>> START

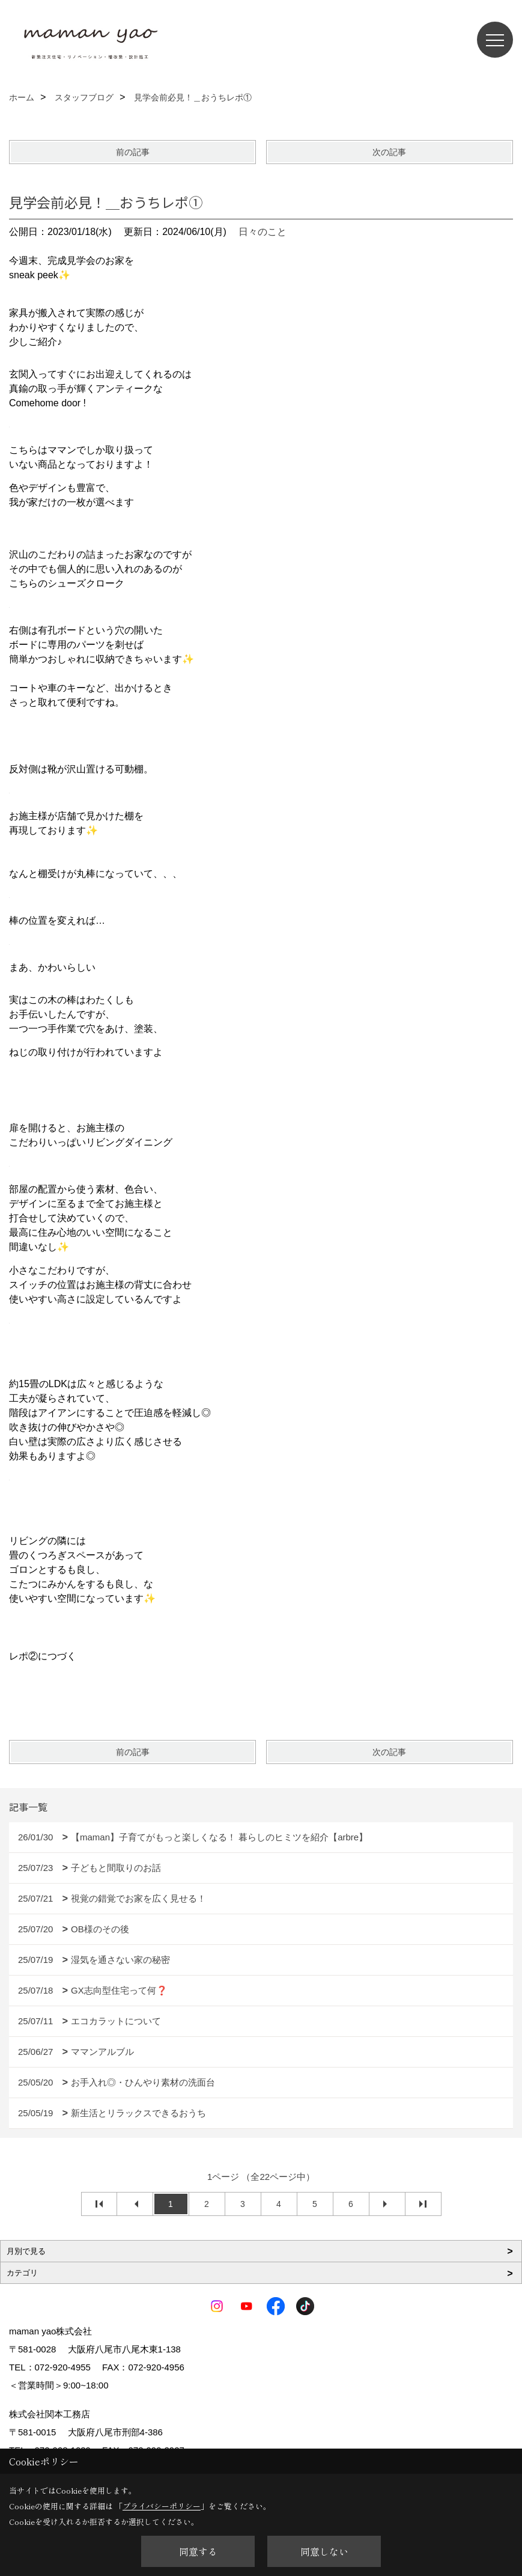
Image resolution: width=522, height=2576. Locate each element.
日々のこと (262, 232)
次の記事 (389, 152)
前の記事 (133, 152)
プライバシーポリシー (162, 2506)
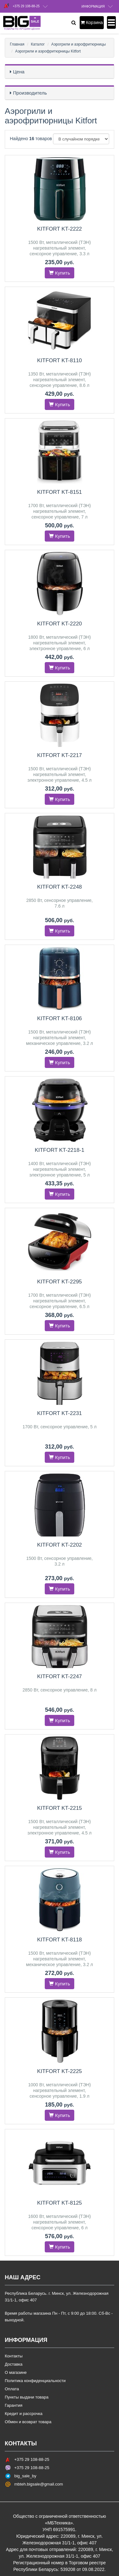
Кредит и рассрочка (24, 2413)
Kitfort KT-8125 (59, 2203)
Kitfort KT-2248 (59, 887)
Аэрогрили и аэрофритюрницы (78, 44)
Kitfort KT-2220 (59, 624)
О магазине (16, 2372)
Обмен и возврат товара (28, 2421)
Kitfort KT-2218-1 (59, 1150)
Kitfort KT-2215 (59, 1808)
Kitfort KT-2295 (59, 1282)
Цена (18, 71)
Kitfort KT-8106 (59, 1018)
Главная (17, 44)
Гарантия (13, 2405)
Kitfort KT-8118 (59, 1940)
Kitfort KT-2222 (59, 229)
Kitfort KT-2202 (59, 1545)
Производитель (30, 93)
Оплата (12, 2389)
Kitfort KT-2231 (59, 1413)
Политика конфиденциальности (35, 2380)
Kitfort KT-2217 (59, 755)
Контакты (14, 2356)
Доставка (14, 2364)
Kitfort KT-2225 (59, 2071)
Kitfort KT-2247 (59, 1676)
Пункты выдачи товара (27, 2397)
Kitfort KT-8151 (59, 492)
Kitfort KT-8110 (59, 360)
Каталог (38, 44)
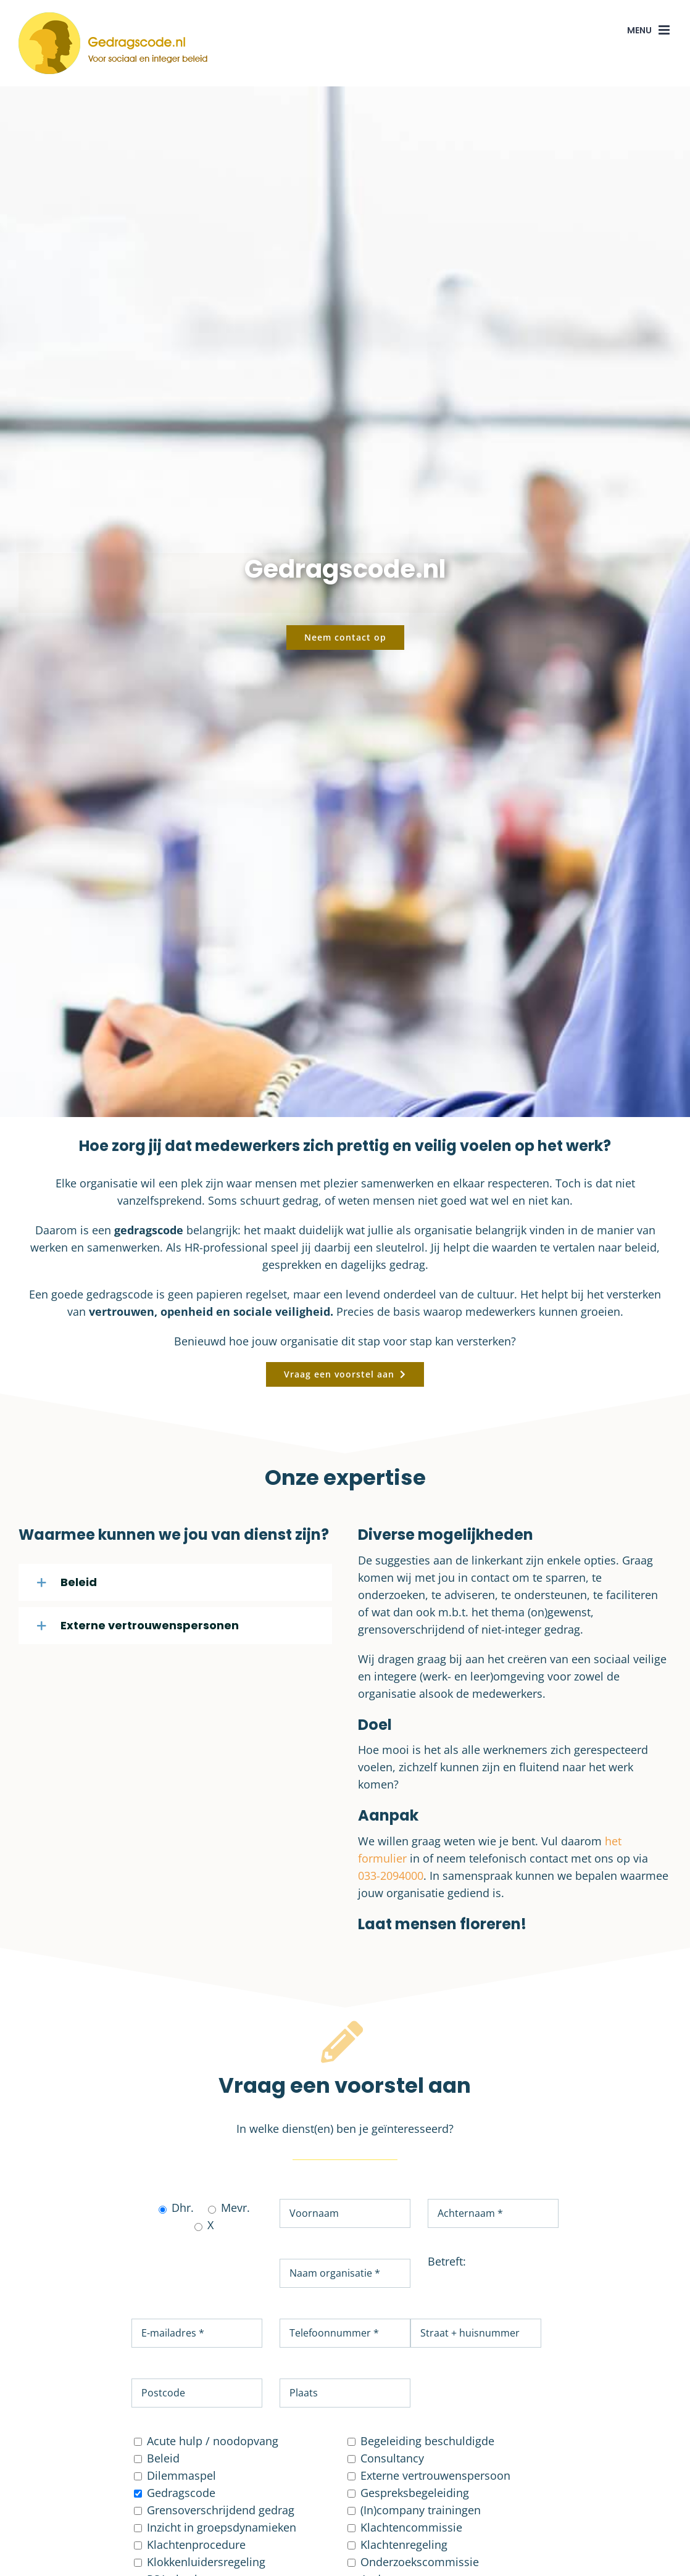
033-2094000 (390, 1875)
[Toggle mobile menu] (665, 29)
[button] (175, 1582)
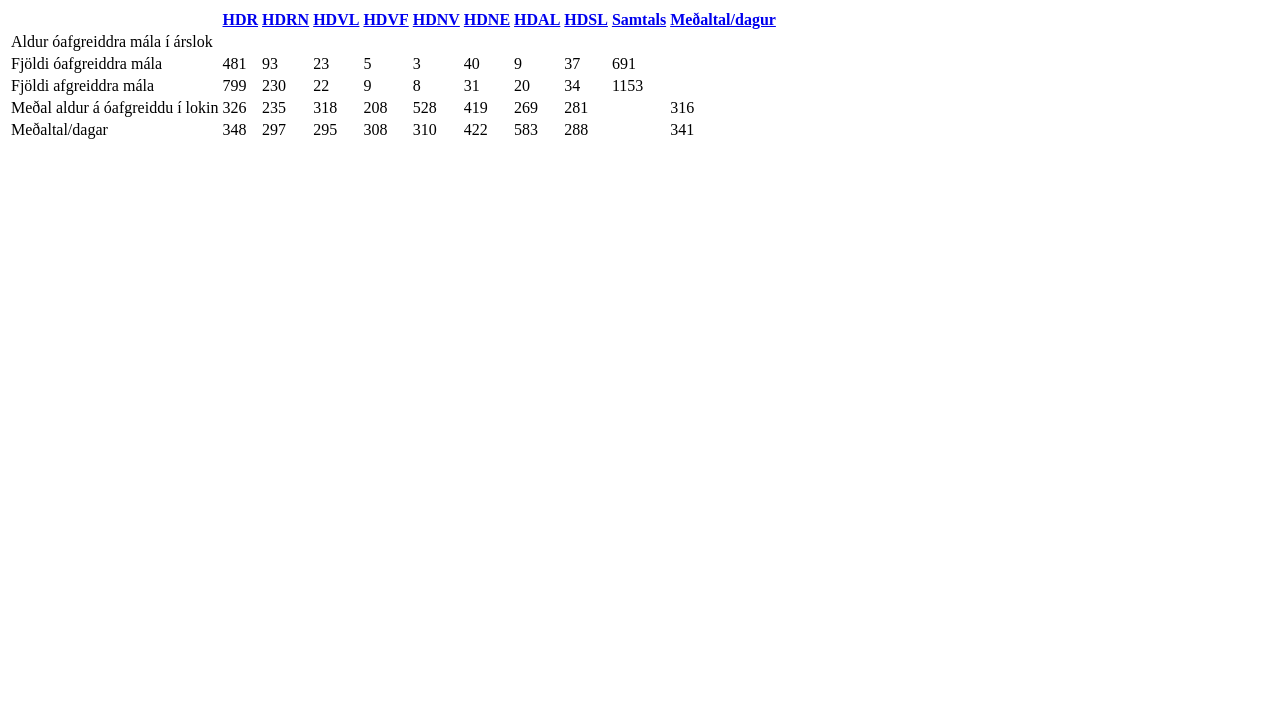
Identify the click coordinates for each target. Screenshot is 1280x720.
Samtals (639, 19)
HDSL (586, 19)
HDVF (385, 19)
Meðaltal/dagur (723, 19)
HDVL (336, 19)
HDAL (537, 19)
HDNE (487, 19)
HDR (241, 19)
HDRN (285, 19)
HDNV (436, 19)
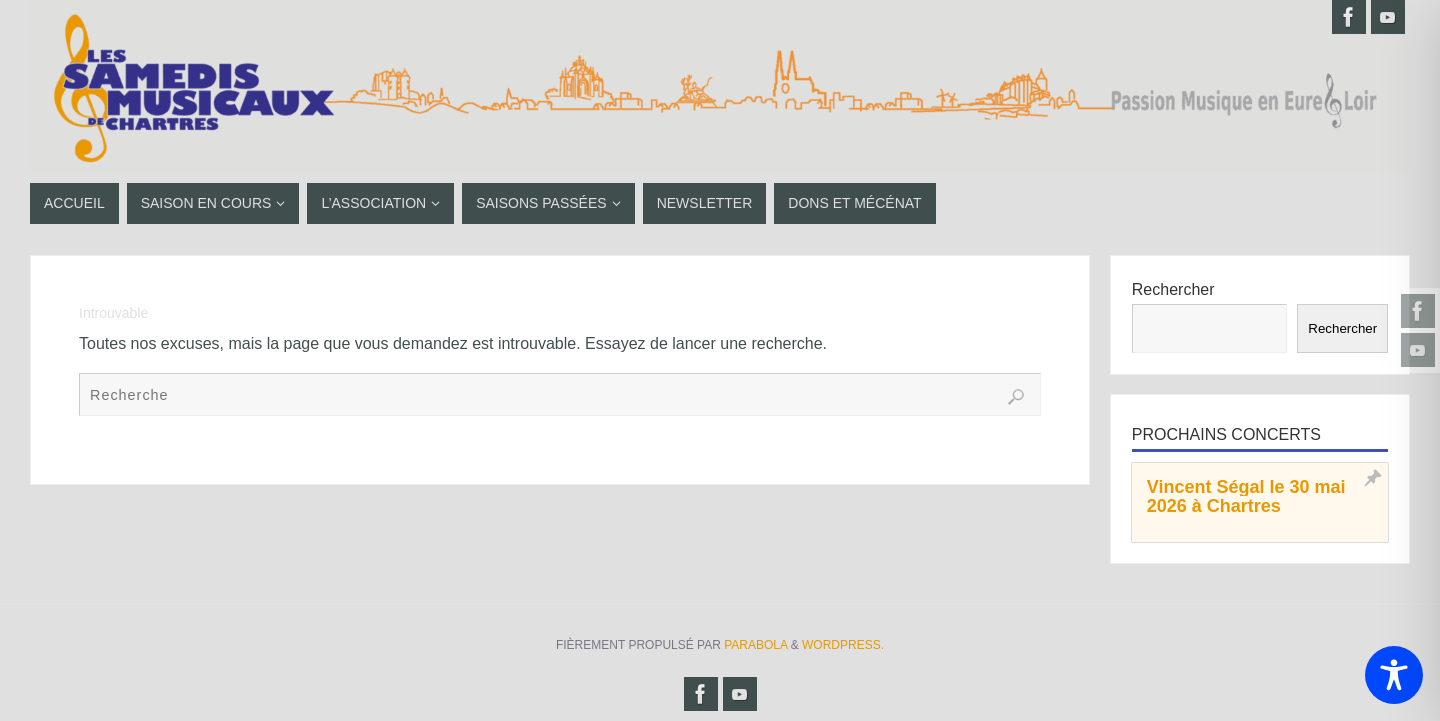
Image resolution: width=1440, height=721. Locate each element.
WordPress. (843, 645)
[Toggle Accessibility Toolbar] (1394, 675)
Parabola (755, 645)
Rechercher (1173, 289)
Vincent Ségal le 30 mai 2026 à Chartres (1246, 497)
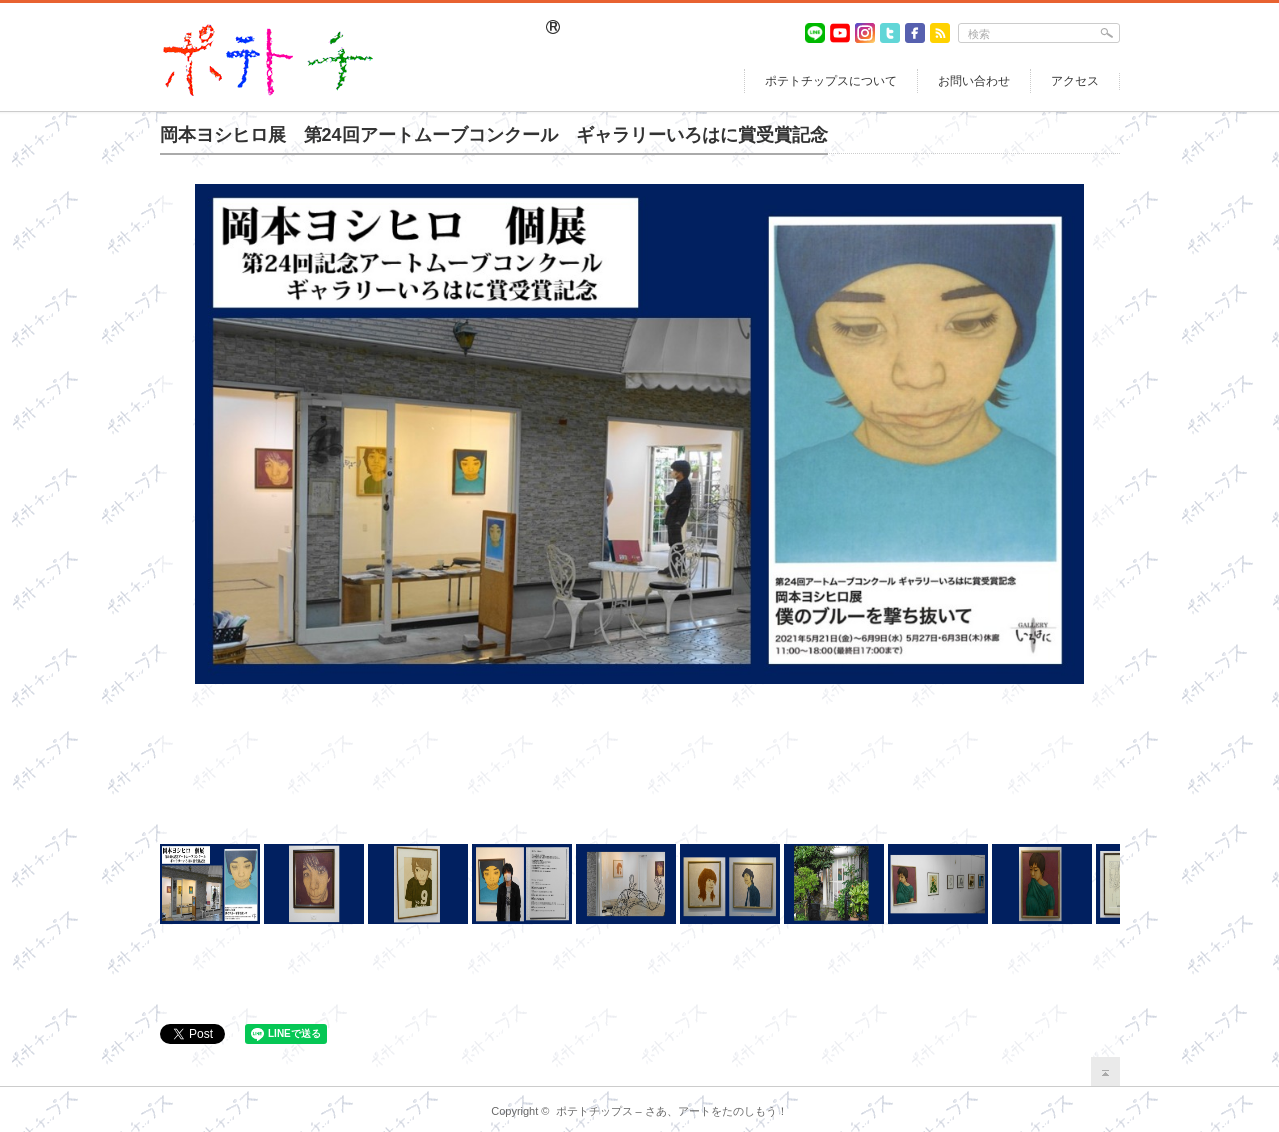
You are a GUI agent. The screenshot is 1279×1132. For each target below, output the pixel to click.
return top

>> END

Direction:
Retype all of the material above line for line, with every character unchanged. Leave the pictures out.

Answer to this task:
Image resolution: width=522, height=2576. Locate each element.
日々のこと (262, 232)
次の記事 (389, 152)
前の記事 (133, 152)
プライバシーポリシー (162, 2506)
Кредит и рассрочка (24, 2413)
Kitfort KT-8125 (59, 2203)
Kitfort KT-2248 (59, 887)
Аэрогрили и аэрофритюрницы (78, 44)
Kitfort KT-2220 (59, 624)
О магазине (16, 2372)
Обмен и возврат товара (28, 2421)
Kitfort KT-2218-1 (59, 1150)
Kitfort KT-2215 (59, 1808)
Kitfort KT-2295 (59, 1282)
Цена (18, 71)
Kitfort KT-8106 (59, 1018)
Главная (17, 44)
Гарантия (13, 2405)
Kitfort KT-8118 (59, 1940)
Kitfort KT-2222 (59, 229)
Kitfort KT-2202 (59, 1545)
Производитель (30, 93)
Оплата (12, 2389)
Kitfort KT-2231 (59, 1413)
Политика конфиденциальности (35, 2380)
Kitfort KT-2217 (59, 755)
Контакты (14, 2356)
Доставка (14, 2364)
Kitfort KT-2225 (59, 2071)
Kitfort KT-2247 (59, 1676)
Пункты выдачи товара (27, 2397)
Kitfort KT-8151 (59, 492)
Kitfort KT-8110 (59, 360)
Каталог (38, 44)
033-2094000 (390, 1875)
[Toggle mobile menu] (665, 29)
[button] (175, 1582)
Identify the click coordinates for each target. Screenshot is 1280x720.
Samtals (639, 19)
HDSL (586, 19)
HDVF (385, 19)
Meðaltal/dagur (723, 19)
HDVL (336, 19)
HDAL (537, 19)
HDNE (487, 19)
HDR (241, 19)
HDRN (285, 19)
HDNV (436, 19)
Image resolution: width=1440, height=721. Locate each element.
WordPress. (843, 645)
[Toggle Accessibility Toolbar] (1394, 675)
Parabola (755, 645)
Rechercher (1173, 289)
Vincent Ségal le 30 mai 2026 à Chartres (1246, 497)
You are a GUI agent. The screenshot is 1279×1132. For each target below, output the pixel to click.
return top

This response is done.